▸ **Actions to take**
**a)** According to the Snowflake with Ray AIR page below, which typical analytics capability does Ray Datasets not provide?
**b)** Reproduce word for word the part of the Snowflake with Ray AIR page from "## Snowflake with" up to and including "of connection properties.".
**c)** In the Snowflake with Ray AIR page, which keys are added to connect_props by name in the code, and what value does each get?

▸ **Document excerpt**
= = =
# Snowflake with Ray Air
By using the Ray Snowflake connector to read and write data into and out of Ray Datasets, all of the capabilities of Ray AIR can be used to build end to end machine learning applications. 

## Snowflake with Ray AIR and LightGBM
For this example we will show how to train and tune a [distributed LightGBM](https://docs.ray.io/en/master/ray-air/examples/lightgbm_example.html) model with Ray AIR using Snowflake data. We will then show how to score data with the trained model and push the scored data back into another Snowflake table.

### Set up the connector
The first step is to get a dictionary of connection properties.

In [1]:
import os

# load from environment
env_connect_props = {
    key.replace('SNOWFLAKE_','').lower(): value 
    for key,value in os.environ.items() if 'SNOWFLAKE_' in key
}

# add sample db and schema to connect props
connect_props = {
    **env_connect_props,
    'database':'SNOWFLAKE_SAMPLE_DATA',
    'schema':'TPCH_SF10',
    'warehouse':'COMPUTE_WH'
}

### Training and Tuning
A typical training or tuning workload will have the following logic when working with tabular data in Snowflake:

![Ray Train with Snowflake](images/snowflake_train_with_air.png)

#### Step 1: Stage data in Snowflake
When working with databases, it is best to take advantage of native join and aggregation features of the database prior to ingesting data into Ray Datasets. Ray datasets is designed to power machine learning workflows, and does not provide some typical analytics capabilities like large joins. For these reasons, as a first step, the data required for training the model will be forumated into a single query that runs within Snowflake prior to reading with the Ray Snowflake connector.
= = =
▸ **Source data**
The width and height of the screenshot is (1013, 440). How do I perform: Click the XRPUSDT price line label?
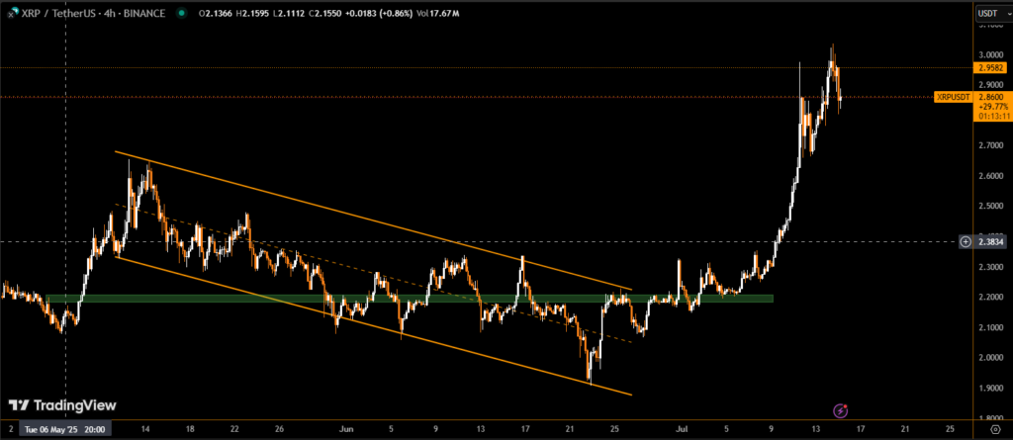point(955,97)
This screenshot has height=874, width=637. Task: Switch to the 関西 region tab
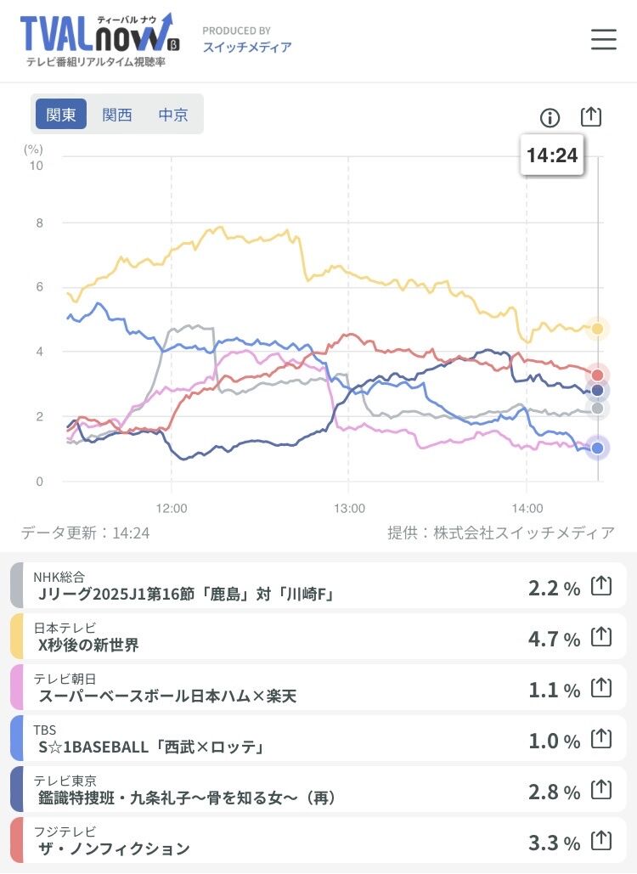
= = =
▸ **Solutions to the tasks**
**a)** Large joins.

**b)**
## Snowflake with Ray AIR and LightGBM
For this example we will show how to train and tune a [distributed LightGBM](https://docs.ray.io/en/master/ray-air/examples/lightgbm_example.html) model with Ray AIR using Snowflake data. We will then show how to score data with the trained model and push the scored data back into another Snowflake table.

### Set up the connector
The first step is to get a dictionary of connection properties.

**c)**
database: 'SNOWFLAKE_SAMPLE_DATA'
schema: 'TPCH_SF10'
warehouse: 'COMPUTE_WH'